Ülkücülüğün geçmişteki zorluklarından ve bugünkü rahatlıktan bahseden Okutmuş; “Ülkücülüğün çok zor ve meşakkatli bir dava olduğunu hiç bir zaman unutmamamız gerekir. Bugün eliyle kurt işareti yapabilen herkes Ülkücü olarak gösteriliyor, oysaki hepimiz birer Ülkücü adayıyız. Cennet mekan Başbuğumuz Alparslan Türkeş’e Galip Erdem hoca siz ülkücümüsünüz diye sorduğunda başbuğun cevabı “ben bir ülkücü adayıyım” olmuştur. Bu davanın buralara gelmesi için hayatı sürgünlerde, işkencelerde geçmiş gece gündüz Türkiye’nin yararına çalışmalar yapmış hareketimizin kurucusu Başbuğumuz bile kendisini Ülkücü adayı olarak tanımlarken, 5000 Ülkücü şehidinin kanlarıyla var ettiği bu koltuklarda oturan bizler kendimize ülkücü diyemeyiz ancak ve ancak bu yolda gayret gösterebiliriz.” Dedi.

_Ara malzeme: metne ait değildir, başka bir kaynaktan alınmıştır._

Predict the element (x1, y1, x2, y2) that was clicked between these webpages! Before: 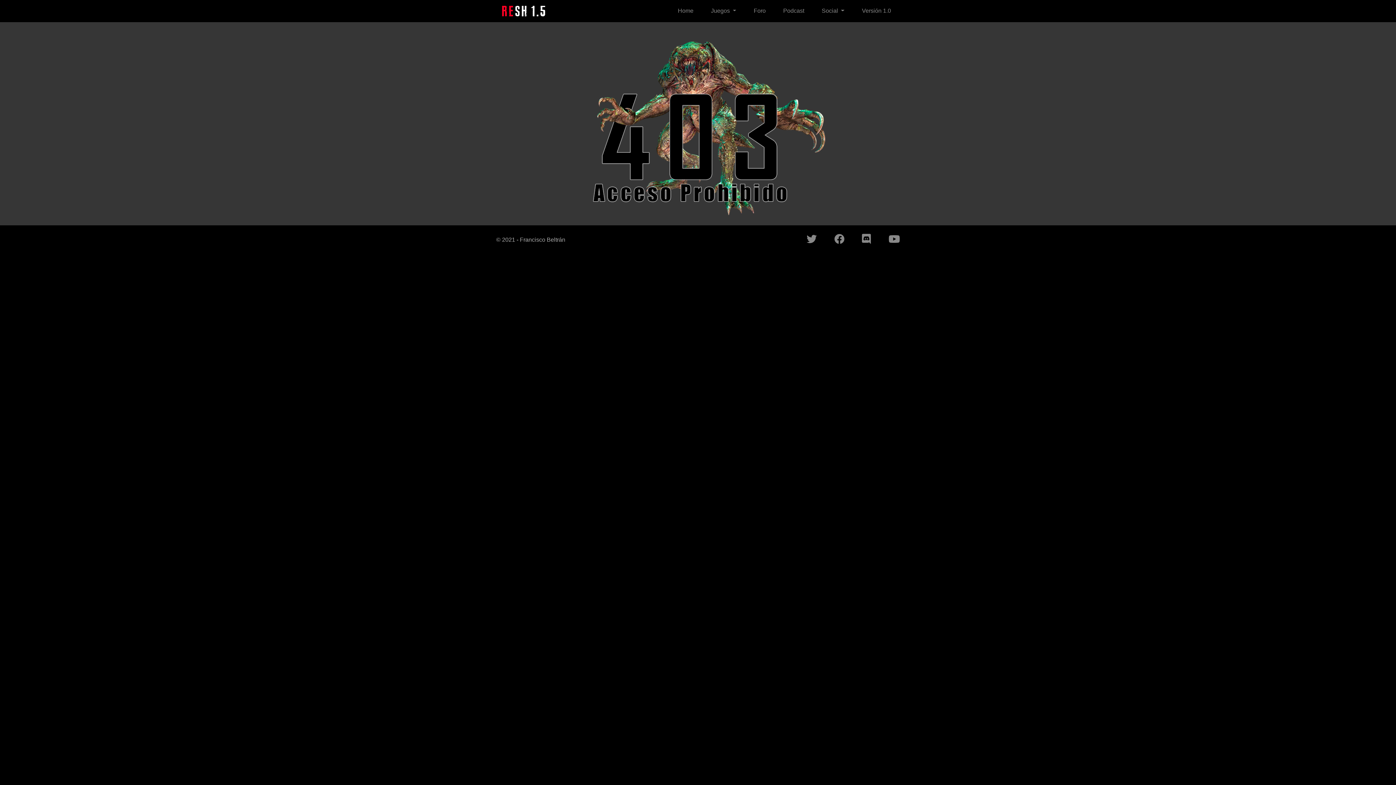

ONLAR PARALI DEĞİL, YÜREKLİ KOMANDOLARDI...
Konuşmasının bir bölümünde Ülkücü şehitlerden de bahseden okutmuş; “Yusuf İMAMOĞLU zalimce şehit edildiğinde üzerinden sadece 35 kuruş çıkmış ve yapılan otopsi sonucunda 3 gündür hiç bir şey yemediği tesbit edilmiştir. Cebinden çıkan 35 kuruş ise o günün şartlarında bir simit bile almaya yetmeyecek kadar cüzi bir paraydı. Bunları iyi araştırmanız ve gerçek vatan kahramanlarını iyi tanımanız gerekiyor. 1980 ihtilalinden önceki süreçte Ülkücü ağabeylerimiz gerçekten bir onur mücadelesi vermişlerdir. Bunlar anlayabilen ve içinde birazcık Türk-İslam şuuru taşıyabilen insanlar için büyük anlamlar ifade etmektedir. ÖNKUZU, ESENDAĞ, DURACIK, İMAMOĞLU ve binlercesi hakka yürüdükleri son adımlarında bile TÜRK-İSLAM davasını savunmuş ve bu yoldan canları pahasına vazgeçmemişlerdir.” Diyerek bugün yapılan darbecilerin yargılamalarının sembolden ileri gidememesini ve bir o taraftan birde bu taraftan asarak dengeyi sağladığını söyleyebilecek kadar şuursuz ve ahlak yoksunu Kenan Evren’in rahatlık içerisinde hayatını sürdürmesinide hazmedemediklerini vurguladı.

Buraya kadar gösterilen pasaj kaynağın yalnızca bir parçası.